Speaking at NASSCOM, Prime Minister Modi said, “Is it not possible for us to create
a foolproof mechanism against cyber threats so that the world can sleep well?”
If a solution to this problem is not found soon, many would stop using internet
technology altogether due to concerns of safety and surveillance. This could create
a huge financial and functional shock for the industry.
Cyber criminals have made spectacular progress in creating penetration mechanisms
that far outstrip most company’s’ ability to defend them. They have moved from
backroom hacking into government sponsored activities. Their access to money and
resources is far greater than those of most organization’s detection budgets. This
has created a widening imbalance between their ability to develop new intrusion
techniques and your cost of defending against them. The cyber criminals are not
burdened by your existing infrastructure, applications portfolio, and organizational
complexity. In addition, they are very well organized and focused, while most
corporations still have disjointed solutions that have been built in pieces over time
with very little central organization.

People with malicious intent know that your systems and staff will be overwhelmed by
the sheer volume of alerts from your defense systems, so they set out to bombard your
systems to create an overload of “false positives”. That allows them to slip in a piece of
malware called an Advanced Persistent Threat (APT). Such technologies are extremely
difficult to detect and can sit inside the corporation for years before being activated —
sort of like sleeper cells waiting for orders. Once activated, they have proven to be quite
successful in obtaining sensitive information for years without detection, once again
by exporting your valuable information very slowly and quietly, unnoticed among all
the noise of your normal Internet traffic.

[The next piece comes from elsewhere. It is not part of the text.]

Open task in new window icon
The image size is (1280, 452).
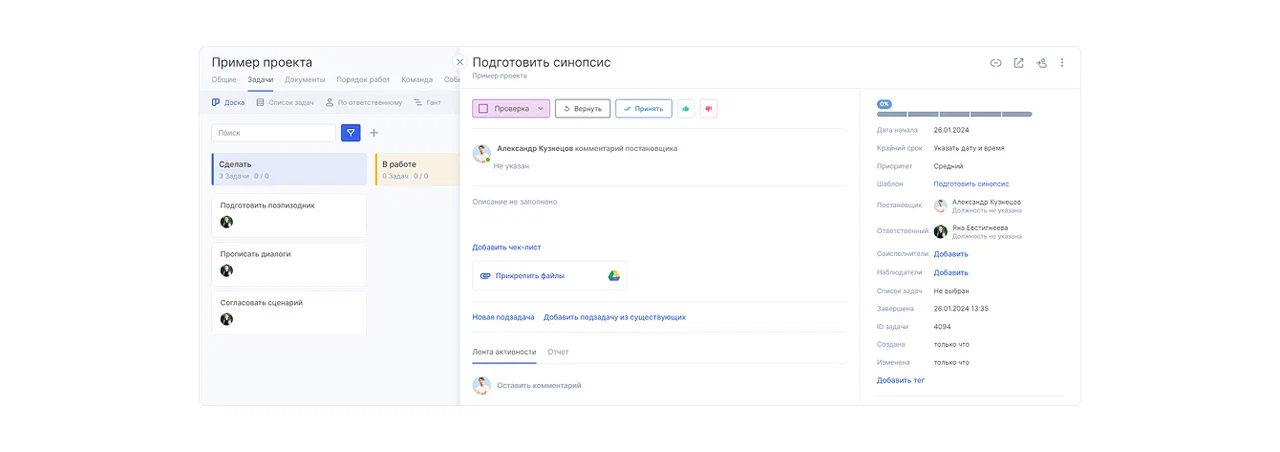click(x=1018, y=63)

APTs (Advanced Persistent Threat) require a new approach
APTs require much more sophisticated prevention/ detection/ reaction mechanisms
that can evolve with the threats and learn from their activities to help predict
future behaviors. This is only possible through the use of solutions that can learn
from past and current behaviors and predict future activity. This is the emerging
breed of Artificial Intelligence tools, which can recognize the very weak signals
ofmalwareamong all the noise.
Artificial Intelligence is very similar to your own body. Our internal defense
mechanisms are designed to recognize external threats (like viruses) and defend
against them. These defense mechanisms continue to learn and evolve. A key
component of AI’s capability is anticipating future intrusions. By utilizing the
learnings from past activity trends, AI will evolve into a predictive tool, using all the
power and sophistication of “Big Data” analytics in use today. This is the focus of
much R&D activity in the cybersecurity product companies.